UR借り上げ復興住宅訴訟について

UR借り上げ復興住宅に関する訴訟について、6月から再び和解協議を行ってきましたが、今月25日、誠に残念なことでありますが、裁判長の判断により和解協議が打ち切られました。対象者の皆様には、現在お住まいのところから徒歩数分のところにあるバリアフリー対応の市営住宅などを提示させていただき、転居時期についても体調に十分配慮することなどを説明させていただき、重ねて全員でなくても個別にでも和解できないか提案してきましたが、誠に残念ながらご理解をいただけませんでした。

和解協議は打ち切りとなりましたが、今後、対象者の皆様のご希望があれば、話し合いの場を設けたいと考えています。

常々申し上げていることですが、私は今も、市長選挙の前と変わらず、対象となる方々に寄り添った対応をしたいと考えています。

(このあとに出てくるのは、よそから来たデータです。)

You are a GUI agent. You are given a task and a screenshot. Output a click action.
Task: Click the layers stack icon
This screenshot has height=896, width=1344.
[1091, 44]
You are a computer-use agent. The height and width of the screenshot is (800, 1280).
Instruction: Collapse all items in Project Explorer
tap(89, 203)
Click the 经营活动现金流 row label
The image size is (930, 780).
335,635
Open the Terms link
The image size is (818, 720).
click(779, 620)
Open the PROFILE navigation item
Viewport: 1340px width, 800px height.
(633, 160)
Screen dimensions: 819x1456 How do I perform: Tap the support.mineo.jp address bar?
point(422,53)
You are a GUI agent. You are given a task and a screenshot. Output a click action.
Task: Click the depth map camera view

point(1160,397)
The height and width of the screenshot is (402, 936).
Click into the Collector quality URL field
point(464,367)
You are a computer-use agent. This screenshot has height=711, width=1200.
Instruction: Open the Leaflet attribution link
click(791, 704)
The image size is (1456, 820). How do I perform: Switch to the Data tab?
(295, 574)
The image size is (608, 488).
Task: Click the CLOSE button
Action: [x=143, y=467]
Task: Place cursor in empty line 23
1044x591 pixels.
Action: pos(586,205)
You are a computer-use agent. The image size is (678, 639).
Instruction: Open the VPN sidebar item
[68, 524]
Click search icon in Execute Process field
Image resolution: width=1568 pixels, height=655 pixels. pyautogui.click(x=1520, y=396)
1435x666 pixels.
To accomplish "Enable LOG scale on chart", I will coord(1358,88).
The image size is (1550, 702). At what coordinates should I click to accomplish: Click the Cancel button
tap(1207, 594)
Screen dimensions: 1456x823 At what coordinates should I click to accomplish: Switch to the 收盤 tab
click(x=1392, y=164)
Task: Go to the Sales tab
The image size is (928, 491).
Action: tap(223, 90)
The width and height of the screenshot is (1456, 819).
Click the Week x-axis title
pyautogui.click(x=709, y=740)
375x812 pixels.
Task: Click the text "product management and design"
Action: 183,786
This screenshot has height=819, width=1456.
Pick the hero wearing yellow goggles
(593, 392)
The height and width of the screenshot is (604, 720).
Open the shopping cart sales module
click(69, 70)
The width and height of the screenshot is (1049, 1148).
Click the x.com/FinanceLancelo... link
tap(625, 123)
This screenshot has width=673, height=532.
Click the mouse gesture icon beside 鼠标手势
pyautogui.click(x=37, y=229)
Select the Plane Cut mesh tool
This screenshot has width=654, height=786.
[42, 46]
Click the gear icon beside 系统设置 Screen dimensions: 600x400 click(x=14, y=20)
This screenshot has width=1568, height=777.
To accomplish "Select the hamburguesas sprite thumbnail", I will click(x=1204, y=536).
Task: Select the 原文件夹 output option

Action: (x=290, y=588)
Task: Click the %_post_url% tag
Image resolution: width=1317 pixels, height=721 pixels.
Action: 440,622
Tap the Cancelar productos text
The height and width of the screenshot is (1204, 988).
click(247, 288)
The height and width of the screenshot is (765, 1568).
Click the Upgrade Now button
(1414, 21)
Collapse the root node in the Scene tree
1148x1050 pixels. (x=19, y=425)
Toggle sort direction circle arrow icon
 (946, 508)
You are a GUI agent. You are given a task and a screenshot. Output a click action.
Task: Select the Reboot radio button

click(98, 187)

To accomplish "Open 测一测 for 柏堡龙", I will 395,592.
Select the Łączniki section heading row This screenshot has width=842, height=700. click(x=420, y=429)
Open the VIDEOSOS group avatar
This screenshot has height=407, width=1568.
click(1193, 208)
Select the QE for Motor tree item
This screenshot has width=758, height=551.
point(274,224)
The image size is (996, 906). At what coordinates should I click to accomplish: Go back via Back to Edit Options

一方で、「継続入居のみが解決策」と主張されると、それは行政の原則に鑑みて、受け入れられないといわざるを得ません。つまり、この対象者の方々だけに継続入居を認めますと、すでに転居された方々や、今後の転居をお約束いただいている方々との公平性が保てず、行政としては、とりえない選択肢と判断したところです。本件は、選挙前から、行政と住民の間で、例えるならば、糸がもつれてしまったような状態にあったと考えています。それは、単に制度上の問題だけでなく、感情の問題、気持ちの問題も大いに関係していると考えておりました。

よって、私としては、行政としてできうる範囲の中で、もつれた糸をどう解きほぐすか、そこに思いを馳せながら、直接対象となる方々と向き合い、解決策を模索してきました。その中で、今、この時点で市長のバトンを引き継いだ身として、取れる選択肢が限られているということも、とても重要な現実でもあります。さまざまなご意見やご批判等あることと存じます。そうしたことも含め、今後、市長として対応してまいりたいと存じます。